In the early evening we took the metro down towards the lake to look round Ouchy. Ouchy is officially a separate entity to Lausanne, the two merged a long time ago, but Ouchy is just managing to retain a separate identity. It’s a lovely little lakeside resort town, less brash than Montreux, but perhaps not as unassuming as Vevey was. We sat in the last of the afternoon sun and admired the view over the lake before catching the metro back up the hill into Lausanne for dinner.
As this was the last night of our holiday we decided to get a bit dressed up and make a bit of an occasion of it. We wanted to eat some real Swiss cuisine before we left, so we found a lovely restaurant which served local specialties. We had a fondue to share and also a kind of Swiss cheese on toast involving something like Camembert (though it’s probably sacrilegious to say so) and a lovely bottle of local wine.
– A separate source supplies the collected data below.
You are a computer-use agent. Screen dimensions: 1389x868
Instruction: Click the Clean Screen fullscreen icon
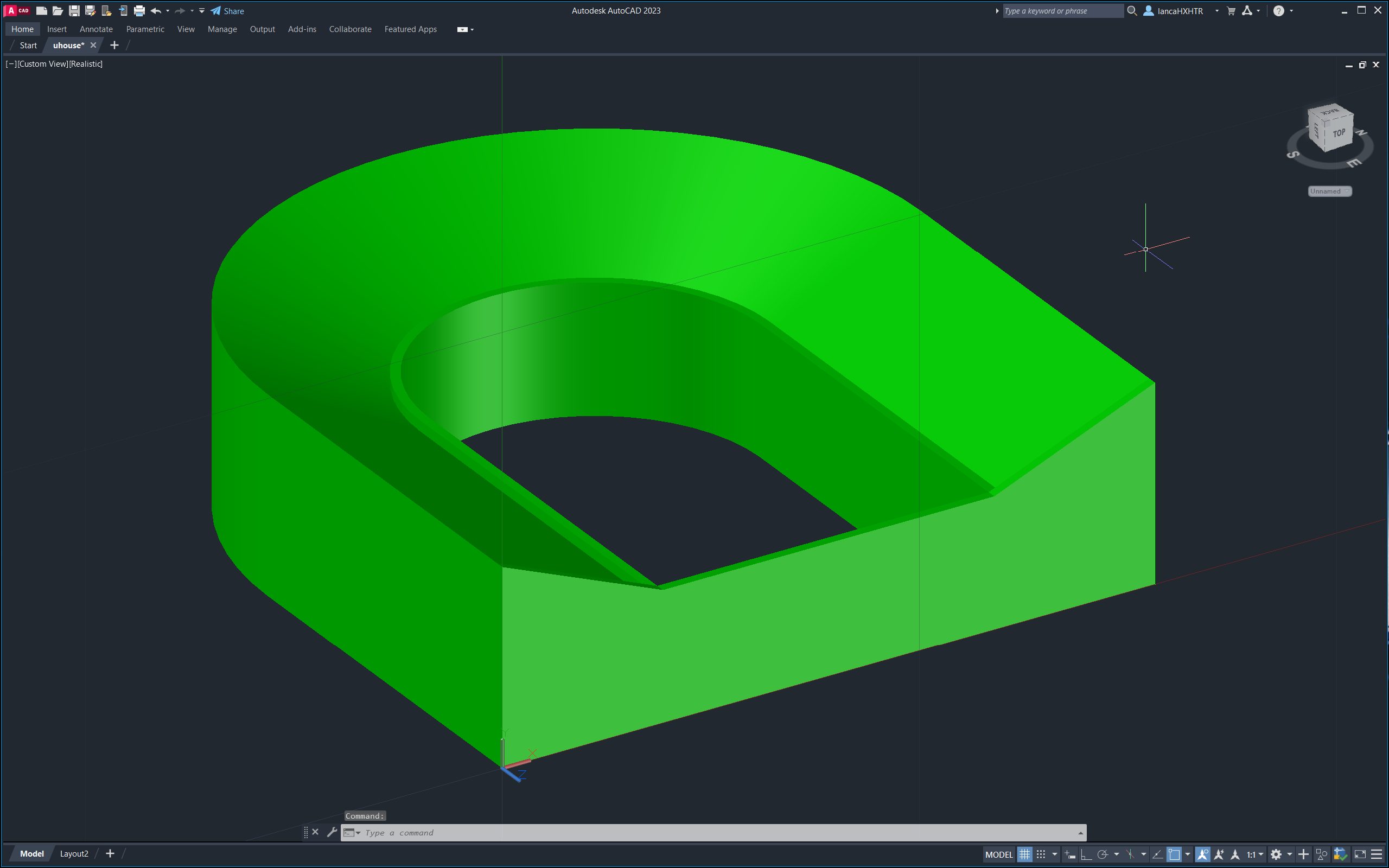point(1360,854)
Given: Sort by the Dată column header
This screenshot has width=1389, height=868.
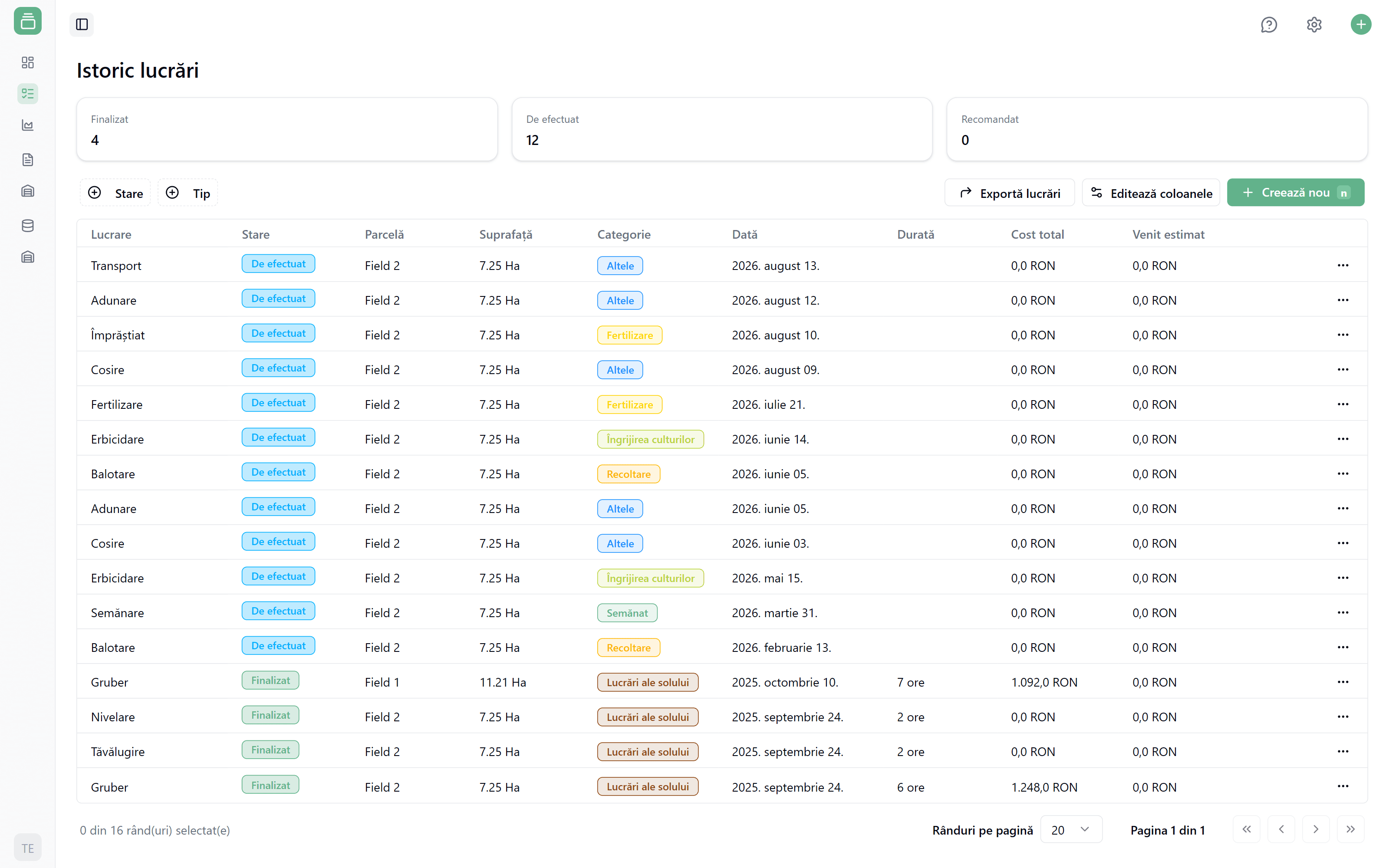Looking at the screenshot, I should 744,234.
After dinner we found our way to a local Salsa club and had a bit of a dance before we went back to the hotel.
We spent yesterday morning looking round Lausanne. We’d planned to have a look round all of the bits of Lausanne that we’d missed on the previous evening and then do a little shopping for souvenirs and presents for people back home. Unfortunately we discovered that Lausanne is almost completely closed on Sundays. The streets were eerily quiet and we struggled to even find somewhere open to get a cup of tea. By early afternoon we’d exhausted our interest in the ghostly streets and closed shops and decided it was time to make our way to the airport.
The flight went quickly and we were back at my house by half past six. We spent a quiet evening eating pasta, watching a movie and later the highlights of the German Grand Prix. All in all I had an excellent week and today I’m crashing back to Earth with a bump. It was a struggle getting myself out of bed this morning and I’ve spent most of the day trying to remember what I was up to before I left. Later on I’m going to go to the gym and I imagine it’s going to hurt. I think I need another holiday.